START Passage shown

Re: [systemd-devel] remote-fs ordering, iSCSI and _netdev

2014-11-09 Thread Ivan Shapovalov
On Tuesday 28 October 2014 at 06:41:32, Andrei Borzenkov wrote: 
 В Mon, 27 Oct 2014 14:10:47 -0700
 Chris Leech cle...@redhat.com пишет:
 
  
  At boot fstab-generator is picking up on the _netdev option in fstab,
  and the generated mount units are ordered against remote-fs properly.
  If I leave a filesystem mounted at shutdown, it will be unmounted before
  the iSCSI session is destroyed or the network is shut down and
  everything works as expected.
  
  But there are two cases that are problematic, adding entries to fstab at
  runtime and manually mounting without adding to fstab (while still using
  the _netdev option, some hint is needed).  The first case actually ends
  up being the second, with the possible work-around of always remembering
  to run a daemon-reload after editing fstab to run fstab-generator again.

END Passage shown
START Information given

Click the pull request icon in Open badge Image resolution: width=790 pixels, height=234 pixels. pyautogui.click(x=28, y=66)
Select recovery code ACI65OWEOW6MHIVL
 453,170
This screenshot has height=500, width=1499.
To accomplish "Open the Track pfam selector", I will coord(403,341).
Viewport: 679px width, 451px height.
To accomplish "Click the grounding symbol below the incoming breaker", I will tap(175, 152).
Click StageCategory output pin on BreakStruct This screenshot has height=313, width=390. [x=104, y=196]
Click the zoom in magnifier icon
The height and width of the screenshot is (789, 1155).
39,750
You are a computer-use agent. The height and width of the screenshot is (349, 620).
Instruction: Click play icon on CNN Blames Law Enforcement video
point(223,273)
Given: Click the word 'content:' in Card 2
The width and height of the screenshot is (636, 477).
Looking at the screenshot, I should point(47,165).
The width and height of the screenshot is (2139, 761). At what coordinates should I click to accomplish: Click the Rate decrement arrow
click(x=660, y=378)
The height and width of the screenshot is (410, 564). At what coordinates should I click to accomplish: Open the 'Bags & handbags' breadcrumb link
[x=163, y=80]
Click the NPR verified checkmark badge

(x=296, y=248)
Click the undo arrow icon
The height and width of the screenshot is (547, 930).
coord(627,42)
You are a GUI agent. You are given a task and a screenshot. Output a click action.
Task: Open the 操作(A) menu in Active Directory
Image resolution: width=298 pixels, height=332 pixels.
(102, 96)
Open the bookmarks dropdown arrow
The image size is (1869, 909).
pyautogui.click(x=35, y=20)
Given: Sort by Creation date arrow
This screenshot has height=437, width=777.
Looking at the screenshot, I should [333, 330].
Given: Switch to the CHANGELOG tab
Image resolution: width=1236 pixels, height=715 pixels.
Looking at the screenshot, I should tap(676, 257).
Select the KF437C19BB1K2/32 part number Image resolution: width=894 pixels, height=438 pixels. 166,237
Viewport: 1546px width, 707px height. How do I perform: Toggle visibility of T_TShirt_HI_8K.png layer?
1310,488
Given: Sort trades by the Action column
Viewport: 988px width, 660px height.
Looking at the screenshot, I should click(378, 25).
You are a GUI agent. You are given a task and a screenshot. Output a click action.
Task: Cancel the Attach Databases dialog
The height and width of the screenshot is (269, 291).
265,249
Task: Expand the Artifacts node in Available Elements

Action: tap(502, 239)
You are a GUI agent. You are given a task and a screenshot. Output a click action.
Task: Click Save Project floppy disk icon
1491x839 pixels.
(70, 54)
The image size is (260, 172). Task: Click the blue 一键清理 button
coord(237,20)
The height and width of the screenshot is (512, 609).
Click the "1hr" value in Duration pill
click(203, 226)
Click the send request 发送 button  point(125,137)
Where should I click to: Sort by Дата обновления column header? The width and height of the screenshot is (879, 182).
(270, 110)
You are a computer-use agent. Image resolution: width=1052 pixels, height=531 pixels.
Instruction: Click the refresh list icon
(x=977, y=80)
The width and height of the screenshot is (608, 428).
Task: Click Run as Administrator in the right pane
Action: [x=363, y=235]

END Information given

Problem A – Name every person mentioned in the mailing-list message on remote-fs ordering.
Problem B – According to the mailing-list message on remote-fs ordering, what must be run after editing fstab so that fstab-generator runs again?
Problem C – Write the next few sentences of the mailing-list message on remote-fs ordering, picking up after its final sentence.
The records are not needed for any of this.

Exercise result A – Ivan Shapovalov, Andrei Borzenkov, Chris Leech

Exercise result B – A daemon-reload.

Exercise result C –
 
 
 Even known network filesystems still have a problem. If network
 filesystem is mounted on boot, it pulls in network-online.target which
 (hopefully) serves as synchronization point on shutdown. If there is no
 network filesystem to mount at boot, network-online.target is not
 started. If you mount NFS manually later there is nothing to wait for
 on shutdown so network could be teared down before filesystem is
 unmounted.

Isn't this (unmount before teardown) achieved by After=network.target? That
target is passive, so it is pulled in by a provider, and all should work
even in case of manually mounted filesystems.

Am I wrong somewhere?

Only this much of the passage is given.